La pregunta no es tanto «¿de qué se trata?». Siempre será sobre algo, y esto es lo que aumenta la responsabilidad del director. Esto es lo que lo llevará a elegir cierto tipo de material y a descartar otro; y justamente no solo por lo que ese material es, sino por su potencial. Es ese sentido de lo potencial lo que lo guiará en su búsqueda del espacio, de los actores, de las formas de expresión; un potencial que está allí y que a la vez es desconocido, latente, solo factible de ser descubierto, redescubierto y profundizado a través del trabajo activo de todo el equipo. Dentro del equipo, cada uno posee apenas una sola herramienta: su propia subjetividad. Tanto el director como el actor, por mucho que se abran, no podrán salirse de su propia piel. Lo que sí podrán hacer, sin embargo, es reconocer que el trabajo teatral exige que el actor y el director encaren, al mismo tiempo, muy diversas direcciones.
Uno debe ser fiel a sí mismo, creer en lo que uno hace, pero sin dejar de tener la certeza de que la verdad está siempre en otra parte. Solo entonces uno podrá evaluar la posibilidad de estar, de ser, con uno mismo y más allá de uno mismo, y así verá que este movimiento de ir de adentro hacia afuera se acrecienta con el intercambio con los demás, y que es el fundamento de la visión estereoscópica de la existencia que puede brindar el teatro.
Hay una sola, única etapa
Hoy en día, el teatro sufre un gran malentendido. Es la tendencia a pensar que en todo proceso teatral hay dos etapas, al igual que en otros campos. Primera etapa: la producción, la factura. Segunda etapa: la venta. Durante siglos, a excepción de ciertas formas de teatro popular y de ciertas formas particulares del teatro tradicional, efectivamente este ha sido el proceso. El período de ensayos se dedica a preparar el objeto, y a su debido tiempo el objeto es puesto en venta. Del mismo modo que un alfarero moldea su vasija, el autor escribe su libro, el director filma su película y después la ofrece al mundo. Este malentendido no solo abarca el trabajo del dramaturgo, sino también el del diseñador y el del director. Aun cuando la mayoría de los actores entienden instintivamente que la preparación no es la construcción, sin embargo, e incluso en el mismo título del gran trabajo de Stanislavski La construcción del personaje, el malentendido persiste, en la implicación de que un personaje puede ser construido como una pared; que por fin un día se coloca el último ladrillo y el personaje queda así terminado, completo. Según mi entender, es exactamente al revés. Yo diría que el proceso consiste no en dos etapas, sino en dos fases. Primera: la preparación; segunda: el nacimiento. Lo cual es muy diferente.

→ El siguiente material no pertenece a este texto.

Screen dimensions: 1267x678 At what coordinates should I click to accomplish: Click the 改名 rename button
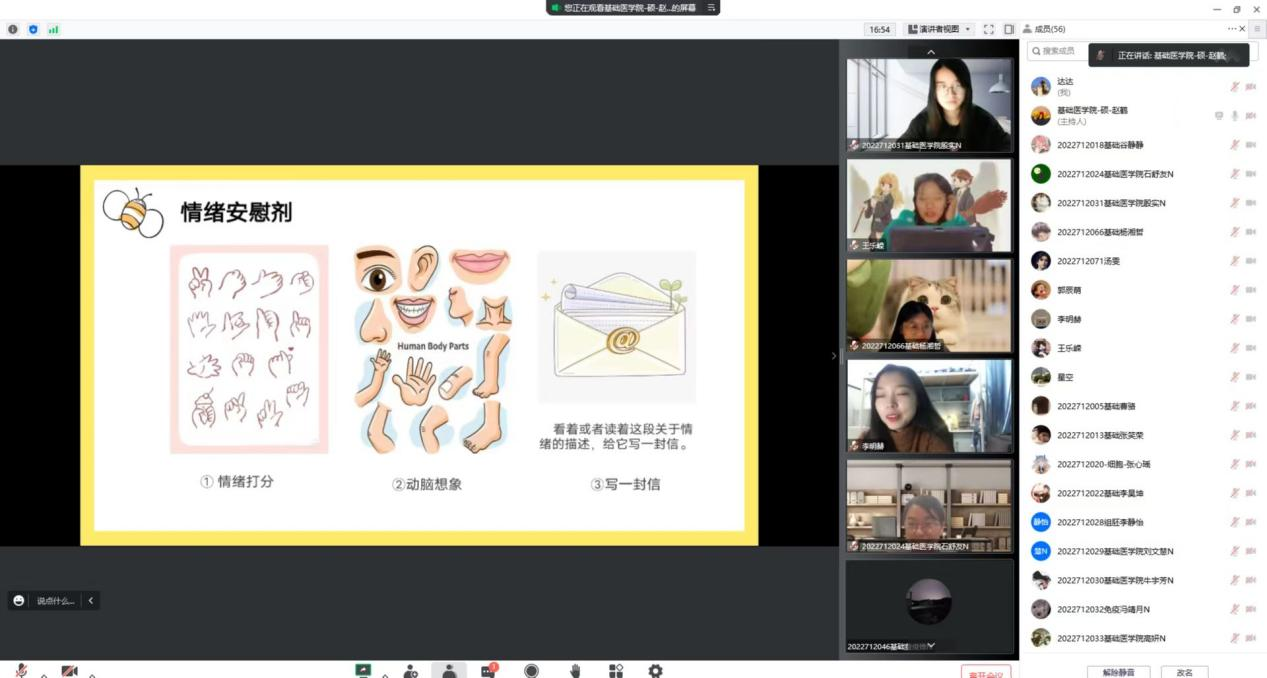(x=1184, y=672)
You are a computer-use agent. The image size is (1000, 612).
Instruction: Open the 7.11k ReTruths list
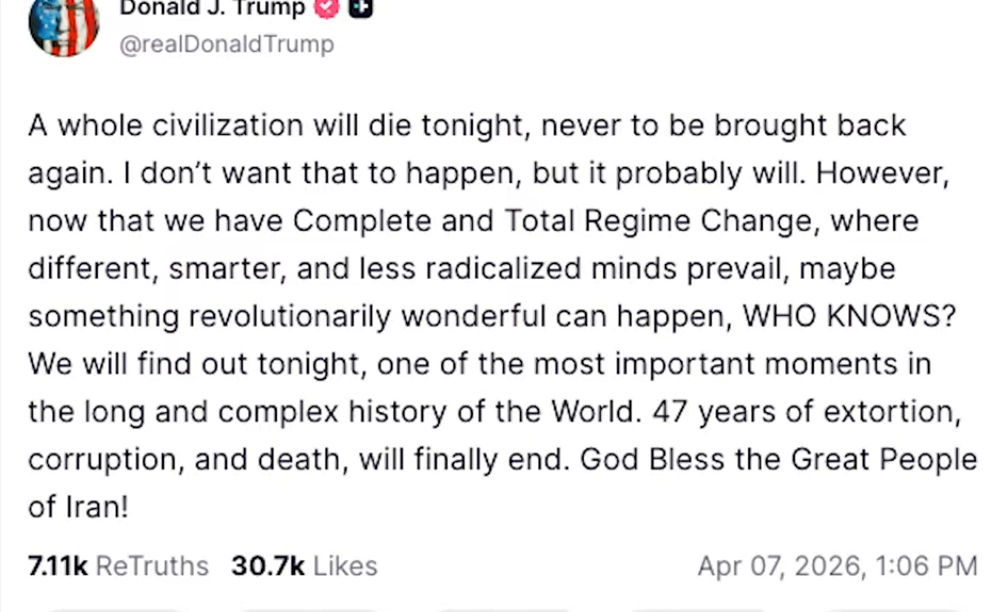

Si nos atenemos a reflexionar según estas premisas, muchas cosas cambian. El trabajo de preparación puede durar apenas cinco minutos, como sucede en la improvisación; o varios años, como en otras formas teatrales. No es importante. La preparación implica un estudio riguroso y consciente de todo obstáculo, de la manera de evitarlo o superarlo. Hay que barrer el camino, lenta o rápidamente, de acuerdo con el estado en que se encuentre. Aquí, me gustaría reemplazar la imagen del alfarero por la de un cohete que parte a la luna: meses y meses se dedican a la enorme tarea de prepararlo para el despegue hasta que, por fin, un buen día... ¡POW! La preparación consiste en probar, verificar, ajustar, limpiar: el vuelo es algo de naturaleza completamente diferente. Del mismo modo, la preparación de un personaje es exactamente lo opuesto a construirlo; es demolerlo, quitar ladrillo a ladrillo todo lo que constituye la musculatura del actor, las ideas e inhibiciones que se interponen entre él y su papel, hasta que un día, como una poderosa ráfaga de aire fresco, el personaje invade todos sus poros.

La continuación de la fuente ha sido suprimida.